[[ Records for this exercise open ]]

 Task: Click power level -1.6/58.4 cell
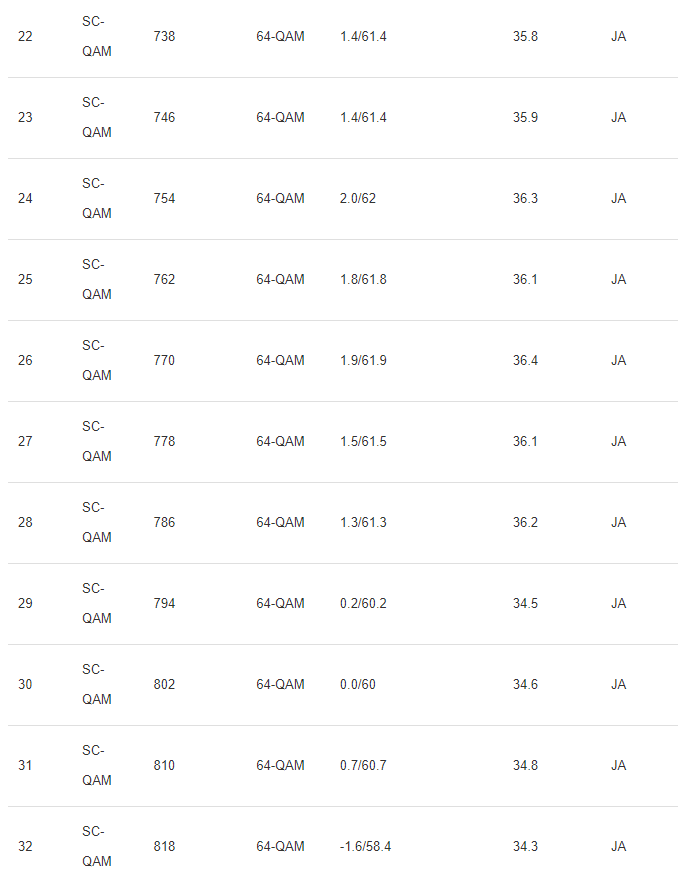(365, 847)
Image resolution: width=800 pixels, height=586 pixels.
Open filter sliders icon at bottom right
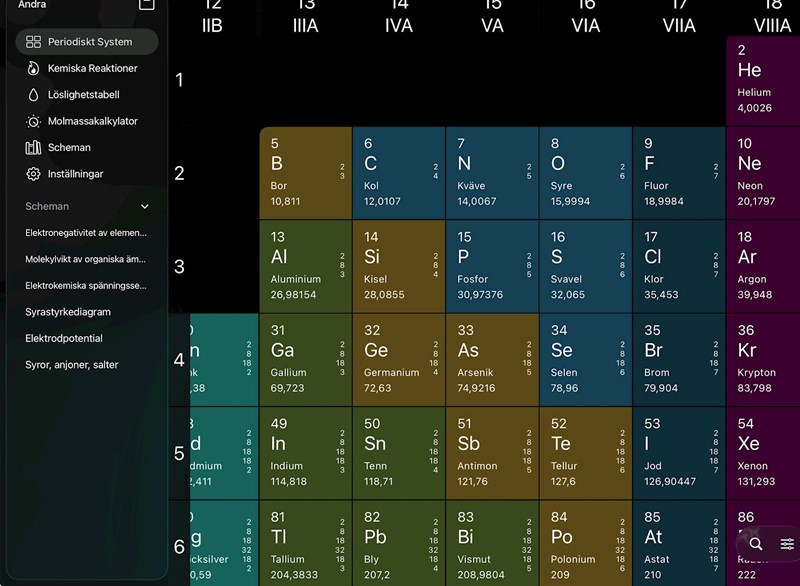pyautogui.click(x=787, y=544)
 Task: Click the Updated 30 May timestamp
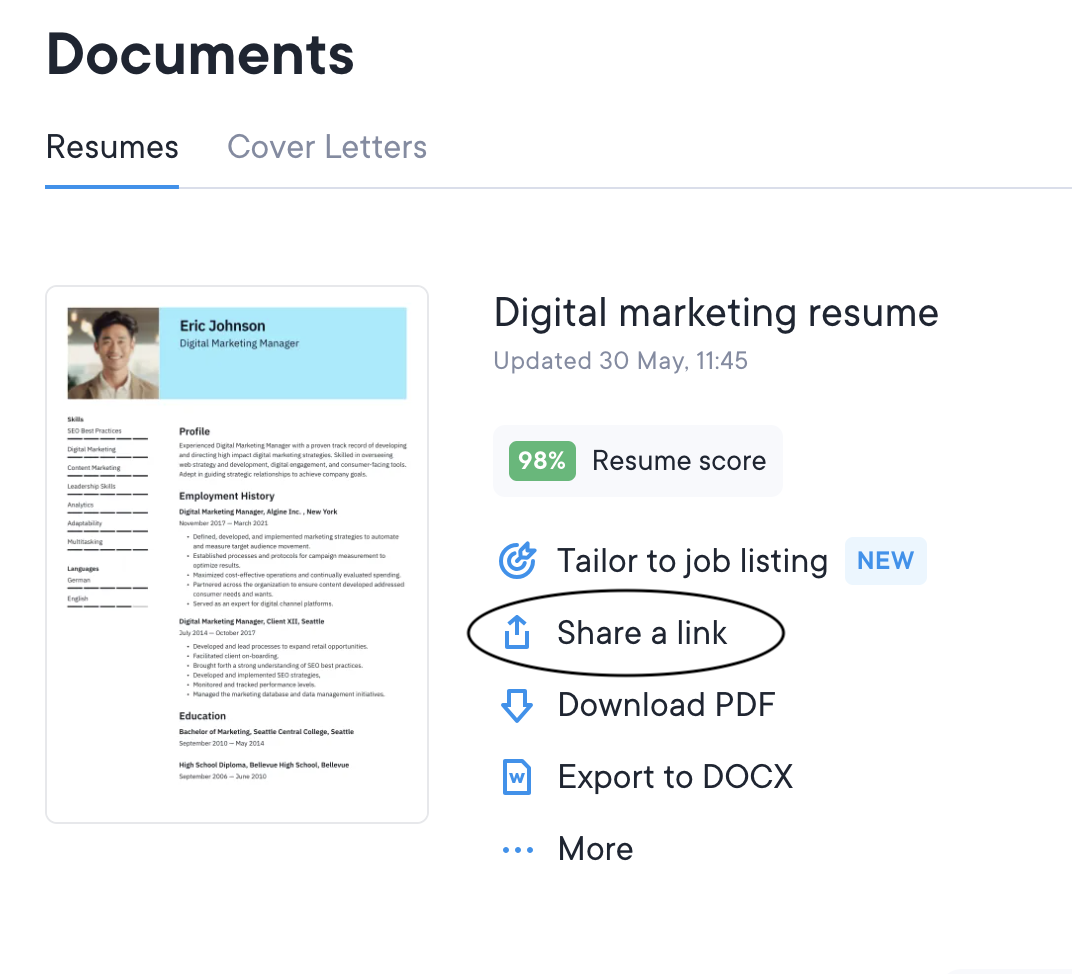pos(620,361)
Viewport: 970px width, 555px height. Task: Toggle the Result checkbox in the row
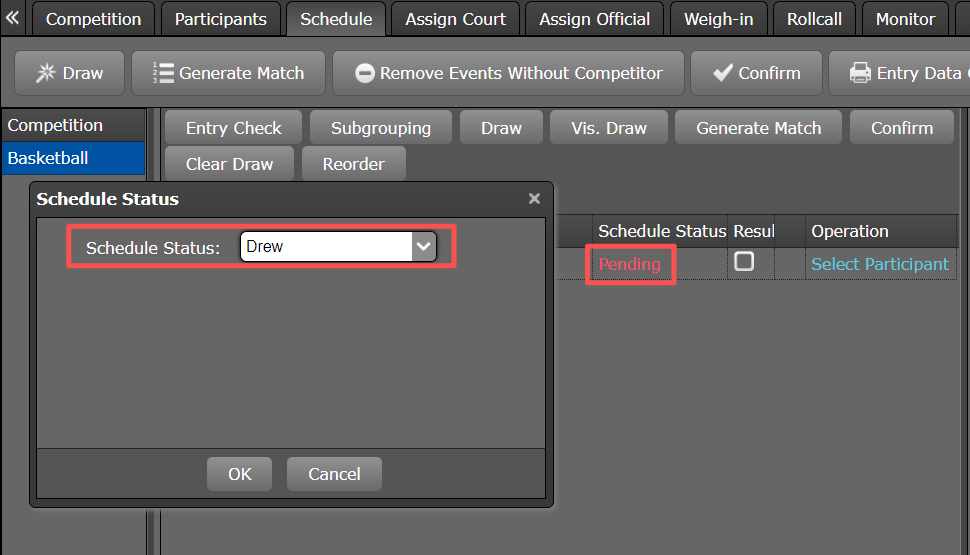(744, 262)
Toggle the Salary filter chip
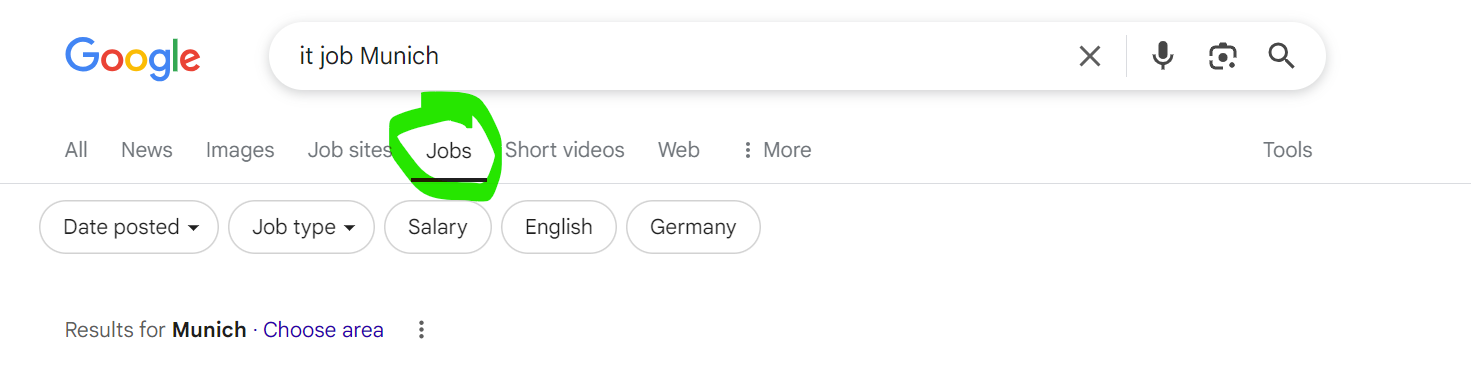Image resolution: width=1471 pixels, height=381 pixels. 438,227
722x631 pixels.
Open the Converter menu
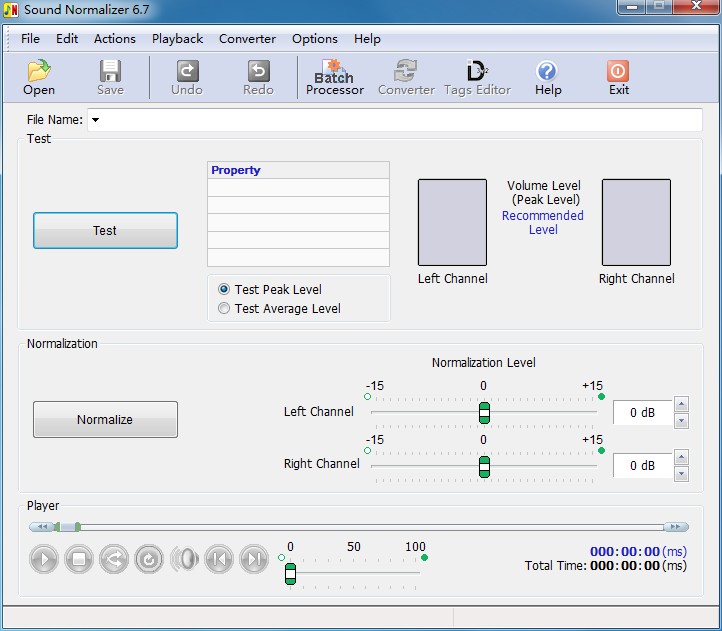(x=247, y=39)
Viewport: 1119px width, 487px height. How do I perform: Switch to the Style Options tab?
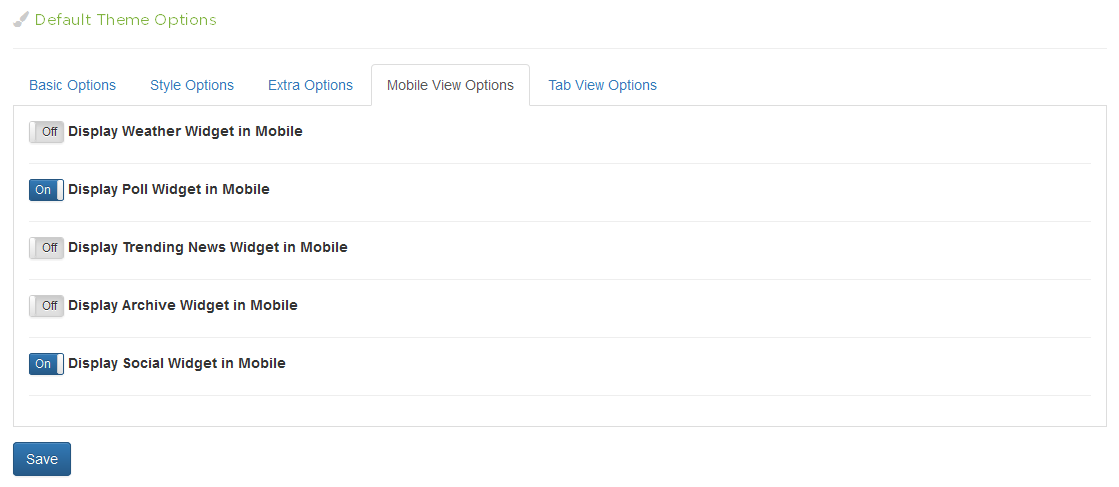coord(192,85)
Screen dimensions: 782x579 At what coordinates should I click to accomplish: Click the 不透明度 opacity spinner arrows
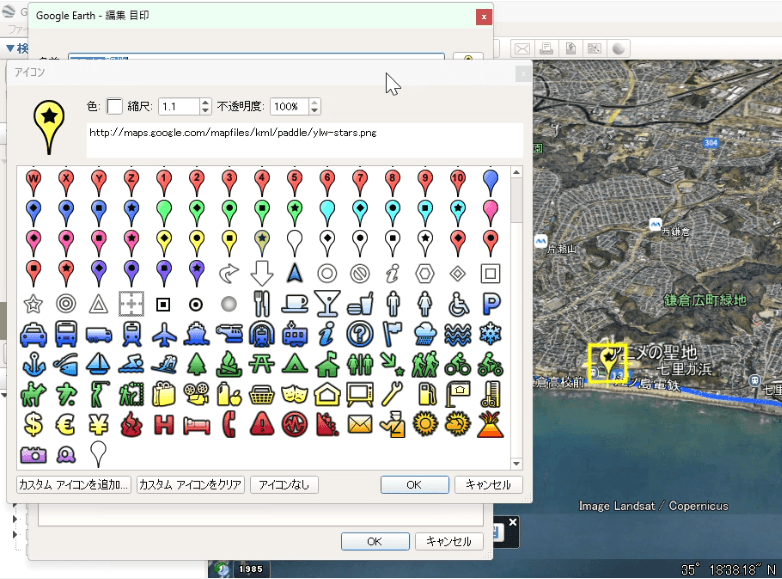coord(315,106)
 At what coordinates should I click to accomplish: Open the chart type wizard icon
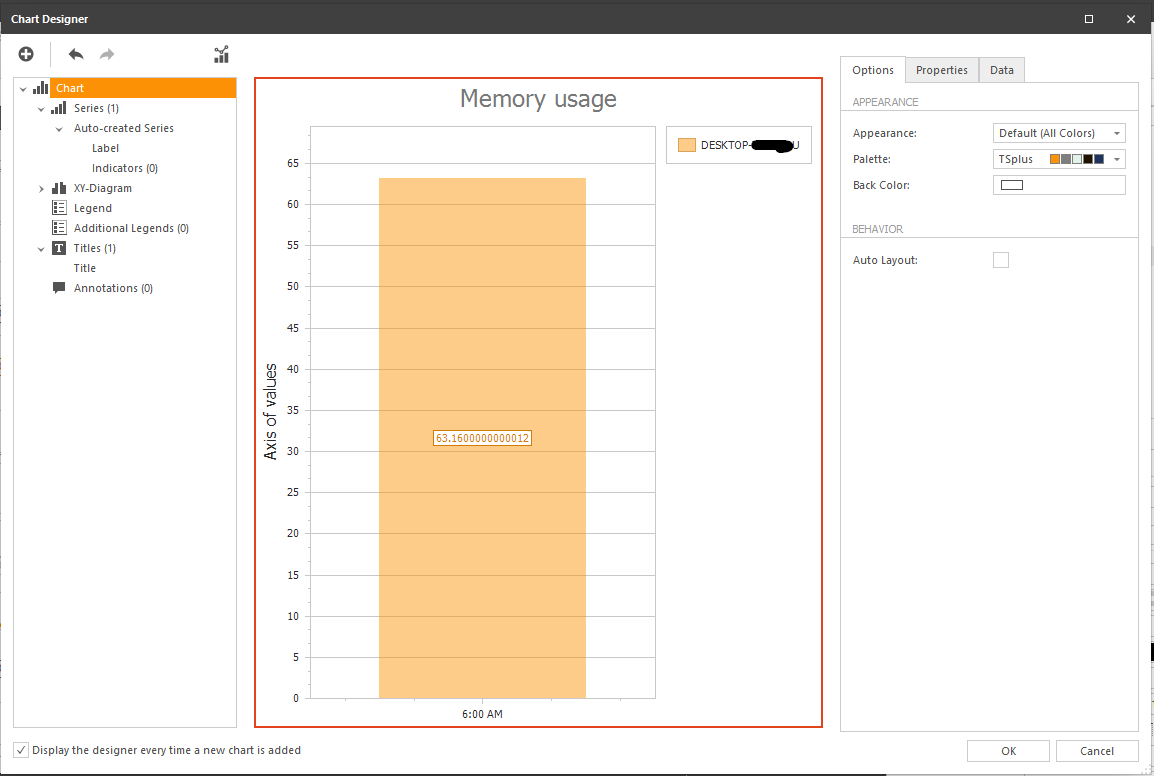[220, 54]
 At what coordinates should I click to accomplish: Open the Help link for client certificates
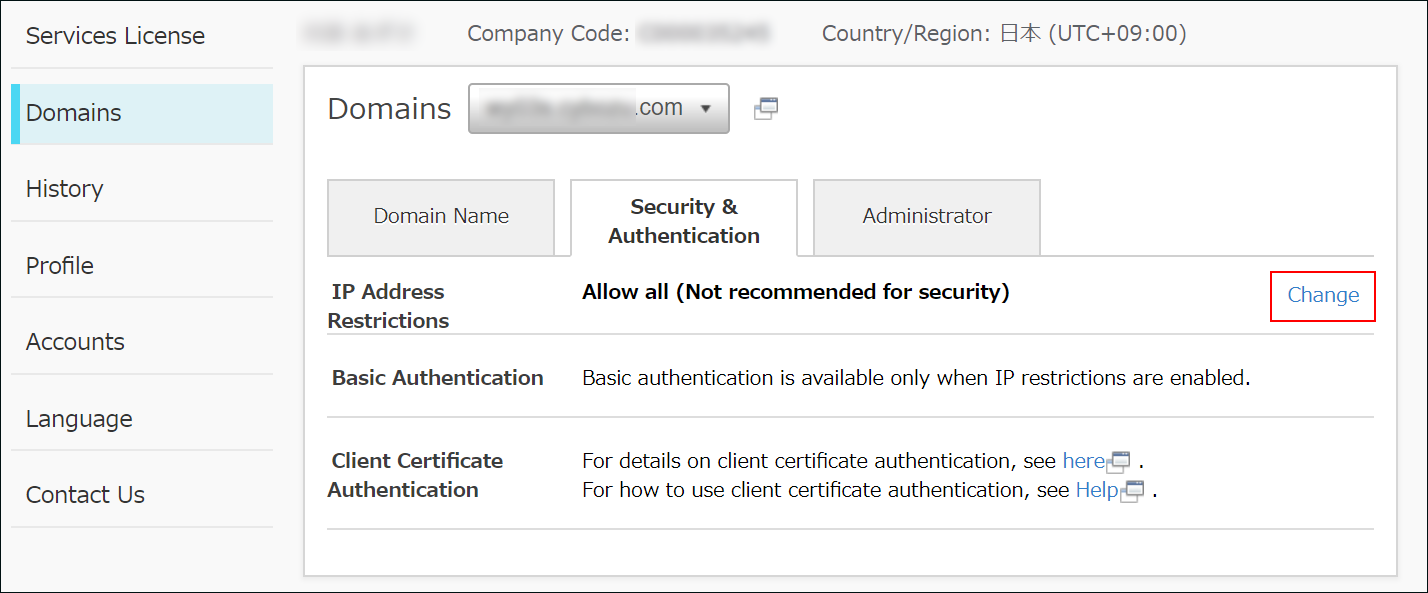click(1096, 490)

[[ Records for this exercise closed ]]

» Assignment
Only the lines from the one containing "At what coordinates should I click to accomplish: Open the Help" through the final line of the data should be given again, exactly and without pictures.

» Response
 At what coordinates should I click to accomplish: Open the Help link for client certificates
click(1096, 490)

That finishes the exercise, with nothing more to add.